▶ Given information
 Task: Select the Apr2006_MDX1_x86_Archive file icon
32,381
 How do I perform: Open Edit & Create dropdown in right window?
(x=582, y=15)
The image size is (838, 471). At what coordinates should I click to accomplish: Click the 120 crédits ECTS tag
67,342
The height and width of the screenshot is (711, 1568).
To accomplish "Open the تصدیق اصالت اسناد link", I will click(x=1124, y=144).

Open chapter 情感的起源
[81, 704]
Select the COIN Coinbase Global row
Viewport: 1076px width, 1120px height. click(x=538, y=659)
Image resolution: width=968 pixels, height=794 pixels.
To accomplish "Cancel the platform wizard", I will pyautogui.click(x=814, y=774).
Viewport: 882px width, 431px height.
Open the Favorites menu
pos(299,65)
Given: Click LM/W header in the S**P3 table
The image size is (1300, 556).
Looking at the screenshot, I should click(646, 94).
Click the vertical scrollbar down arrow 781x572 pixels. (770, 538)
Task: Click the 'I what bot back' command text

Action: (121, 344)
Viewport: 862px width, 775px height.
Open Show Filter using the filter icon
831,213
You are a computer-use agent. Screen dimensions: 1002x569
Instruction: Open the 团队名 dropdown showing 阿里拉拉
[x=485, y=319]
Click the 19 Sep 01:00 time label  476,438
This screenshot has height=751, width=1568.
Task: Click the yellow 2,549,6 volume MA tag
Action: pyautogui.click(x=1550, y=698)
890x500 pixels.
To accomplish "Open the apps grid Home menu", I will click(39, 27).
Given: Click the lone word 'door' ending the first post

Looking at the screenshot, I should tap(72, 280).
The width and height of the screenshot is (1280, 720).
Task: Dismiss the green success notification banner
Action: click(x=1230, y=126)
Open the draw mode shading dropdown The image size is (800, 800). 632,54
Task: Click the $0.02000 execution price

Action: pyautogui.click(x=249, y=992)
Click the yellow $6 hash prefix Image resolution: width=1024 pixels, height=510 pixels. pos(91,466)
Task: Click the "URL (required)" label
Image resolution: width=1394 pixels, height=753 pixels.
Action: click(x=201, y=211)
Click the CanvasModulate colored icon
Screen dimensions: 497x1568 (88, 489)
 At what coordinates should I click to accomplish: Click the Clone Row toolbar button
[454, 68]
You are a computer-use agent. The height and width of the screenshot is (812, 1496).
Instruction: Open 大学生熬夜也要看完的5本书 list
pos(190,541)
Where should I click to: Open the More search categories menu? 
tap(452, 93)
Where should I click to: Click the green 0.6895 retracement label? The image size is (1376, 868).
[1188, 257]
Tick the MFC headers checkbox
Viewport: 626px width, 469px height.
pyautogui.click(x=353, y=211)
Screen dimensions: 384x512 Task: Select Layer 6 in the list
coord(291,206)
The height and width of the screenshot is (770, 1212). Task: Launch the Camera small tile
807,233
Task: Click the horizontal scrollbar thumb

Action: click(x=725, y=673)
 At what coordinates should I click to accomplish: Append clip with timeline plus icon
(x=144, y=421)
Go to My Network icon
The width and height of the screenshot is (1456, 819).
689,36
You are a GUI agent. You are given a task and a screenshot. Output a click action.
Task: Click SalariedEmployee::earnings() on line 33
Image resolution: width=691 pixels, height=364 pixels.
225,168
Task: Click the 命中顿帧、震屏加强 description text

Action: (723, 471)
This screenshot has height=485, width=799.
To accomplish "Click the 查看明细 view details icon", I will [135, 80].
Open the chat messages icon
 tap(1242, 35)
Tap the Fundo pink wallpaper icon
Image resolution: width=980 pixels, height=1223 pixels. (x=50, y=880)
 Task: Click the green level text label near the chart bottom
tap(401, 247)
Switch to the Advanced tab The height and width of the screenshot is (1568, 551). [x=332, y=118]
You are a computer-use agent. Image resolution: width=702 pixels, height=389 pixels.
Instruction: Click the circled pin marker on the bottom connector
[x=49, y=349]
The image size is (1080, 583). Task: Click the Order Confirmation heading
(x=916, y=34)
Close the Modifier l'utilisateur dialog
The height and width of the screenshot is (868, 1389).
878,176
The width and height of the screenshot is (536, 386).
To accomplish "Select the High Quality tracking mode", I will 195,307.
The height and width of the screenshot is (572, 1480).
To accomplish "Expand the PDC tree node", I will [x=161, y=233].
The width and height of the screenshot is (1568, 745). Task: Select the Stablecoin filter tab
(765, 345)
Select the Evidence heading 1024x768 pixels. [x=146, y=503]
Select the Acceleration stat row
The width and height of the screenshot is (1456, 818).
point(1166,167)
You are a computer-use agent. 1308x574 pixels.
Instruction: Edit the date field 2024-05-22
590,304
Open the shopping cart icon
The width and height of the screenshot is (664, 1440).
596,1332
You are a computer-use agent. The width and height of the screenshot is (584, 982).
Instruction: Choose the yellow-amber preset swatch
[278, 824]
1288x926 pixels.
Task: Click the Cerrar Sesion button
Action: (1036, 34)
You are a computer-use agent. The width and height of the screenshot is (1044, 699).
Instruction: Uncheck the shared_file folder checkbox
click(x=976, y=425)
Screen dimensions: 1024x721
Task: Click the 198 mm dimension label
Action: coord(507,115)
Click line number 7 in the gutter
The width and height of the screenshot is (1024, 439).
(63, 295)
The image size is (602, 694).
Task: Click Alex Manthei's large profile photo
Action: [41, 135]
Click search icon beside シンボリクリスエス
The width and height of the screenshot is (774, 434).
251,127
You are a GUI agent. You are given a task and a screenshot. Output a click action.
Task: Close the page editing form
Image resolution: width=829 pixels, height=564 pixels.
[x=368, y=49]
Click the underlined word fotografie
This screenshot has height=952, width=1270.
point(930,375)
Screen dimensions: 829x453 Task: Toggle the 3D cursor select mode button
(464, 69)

▶ Problem description
Repeat the listing above exactly, every line of it.

▶ Solution
 Task: Select the Apr2006_MDX1_x86_Archive file icon
32,381
 How do I perform: Open Edit & Create dropdown in right window?
(x=582, y=15)
The image size is (838, 471). At what coordinates should I click to accomplish: Click the 120 crédits ECTS tag
67,342
The height and width of the screenshot is (711, 1568).
To accomplish "Open the تصدیق اصالت اسناد link", I will click(x=1124, y=144).

Open chapter 情感的起源
[81, 704]
Select the COIN Coinbase Global row
Viewport: 1076px width, 1120px height. click(x=538, y=659)
Image resolution: width=968 pixels, height=794 pixels.
To accomplish "Cancel the platform wizard", I will pyautogui.click(x=814, y=774).
Viewport: 882px width, 431px height.
Open the Favorites menu
pos(299,65)
Given: Click LM/W header in the S**P3 table
The image size is (1300, 556).
Looking at the screenshot, I should click(646, 94).
Click the vertical scrollbar down arrow 781x572 pixels. (770, 538)
Task: Click the 'I what bot back' command text

Action: (121, 344)
Viewport: 862px width, 775px height.
Open Show Filter using the filter icon
831,213
You are a computer-use agent. Screen dimensions: 1002x569
Instruction: Open the 团队名 dropdown showing 阿里拉拉
[x=485, y=319]
Click the 19 Sep 01:00 time label  476,438
This screenshot has height=751, width=1568.
Task: Click the yellow 2,549,6 volume MA tag
Action: pyautogui.click(x=1550, y=698)
890x500 pixels.
To accomplish "Open the apps grid Home menu", I will click(39, 27).
Given: Click the lone word 'door' ending the first post

Looking at the screenshot, I should tap(72, 280).
The width and height of the screenshot is (1280, 720).
Task: Dismiss the green success notification banner
Action: click(x=1230, y=126)
Open the draw mode shading dropdown The image size is (800, 800). 632,54
Task: Click the $0.02000 execution price

Action: pyautogui.click(x=249, y=992)
Click the yellow $6 hash prefix Image resolution: width=1024 pixels, height=510 pixels. pos(91,466)
Task: Click the "URL (required)" label
Image resolution: width=1394 pixels, height=753 pixels.
Action: click(x=201, y=211)
Click the CanvasModulate colored icon
Screen dimensions: 497x1568 (88, 489)
 At what coordinates should I click to accomplish: Click the Clone Row toolbar button
[454, 68]
You are a computer-use agent. The height and width of the screenshot is (812, 1496).
Instruction: Open 大学生熬夜也要看完的5本书 list
pos(190,541)
Where should I click to: Open the More search categories menu? 
tap(452, 93)
Where should I click to: Click the green 0.6895 retracement label? The image size is (1376, 868).
[1188, 257]
Tick the MFC headers checkbox
Viewport: 626px width, 469px height.
pyautogui.click(x=353, y=211)
Screen dimensions: 384x512 Task: Select Layer 6 in the list
coord(291,206)
The height and width of the screenshot is (770, 1212). Task: Launch the Camera small tile
807,233
Task: Click the horizontal scrollbar thumb

Action: click(x=725, y=673)
 At what coordinates should I click to accomplish: Append clip with timeline plus icon
(x=144, y=421)
Go to My Network icon
The width and height of the screenshot is (1456, 819).
689,36
You are a GUI agent. You are given a task and a screenshot. Output a click action.
Task: Click SalariedEmployee::earnings() on line 33
Image resolution: width=691 pixels, height=364 pixels.
225,168
Task: Click the 命中顿帧、震屏加强 description text

Action: (723, 471)
This screenshot has height=485, width=799.
To accomplish "Click the 查看明细 view details icon", I will [135, 80].
Open the chat messages icon
 tap(1242, 35)
Tap the Fundo pink wallpaper icon
Image resolution: width=980 pixels, height=1223 pixels. (x=50, y=880)
 Task: Click the green level text label near the chart bottom
tap(401, 247)
Switch to the Advanced tab The height and width of the screenshot is (1568, 551). [x=332, y=118]
You are a computer-use agent. Image resolution: width=702 pixels, height=389 pixels.
Instruction: Click the circled pin marker on the bottom connector
[x=49, y=349]
The image size is (1080, 583). Task: Click the Order Confirmation heading
(x=916, y=34)
Close the Modifier l'utilisateur dialog
The height and width of the screenshot is (868, 1389).
878,176
The width and height of the screenshot is (536, 386).
To accomplish "Select the High Quality tracking mode", I will 195,307.
The height and width of the screenshot is (572, 1480).
To accomplish "Expand the PDC tree node", I will [x=161, y=233].
The width and height of the screenshot is (1568, 745). Task: Select the Stablecoin filter tab
(765, 345)
Select the Evidence heading 1024x768 pixels. [x=146, y=503]
Select the Acceleration stat row
The width and height of the screenshot is (1456, 818).
point(1166,167)
You are a computer-use agent. 1308x574 pixels.
Instruction: Edit the date field 2024-05-22
590,304
Open the shopping cart icon
The width and height of the screenshot is (664, 1440).
596,1332
You are a computer-use agent. The width and height of the screenshot is (584, 982).
Instruction: Choose the yellow-amber preset swatch
[278, 824]
1288x926 pixels.
Task: Click the Cerrar Sesion button
Action: (1036, 34)
You are a computer-use agent. The width and height of the screenshot is (1044, 699).
Instruction: Uncheck the shared_file folder checkbox
click(x=976, y=425)
Screen dimensions: 1024x721
Task: Click the 198 mm dimension label
Action: coord(507,115)
Click line number 7 in the gutter
The width and height of the screenshot is (1024, 439).
(63, 295)
The image size is (602, 694).
Task: Click Alex Manthei's large profile photo
Action: [41, 135]
Click search icon beside シンボリクリスエス
The width and height of the screenshot is (774, 434).
251,127
You are a GUI agent. You are given a task and a screenshot. Output a click action.
Task: Close the page editing form
Image resolution: width=829 pixels, height=564 pixels.
[x=368, y=49]
Click the underlined word fotografie
This screenshot has height=952, width=1270.
point(930,375)
Screen dimensions: 829x453 Task: Toggle the 3D cursor select mode button
(464, 69)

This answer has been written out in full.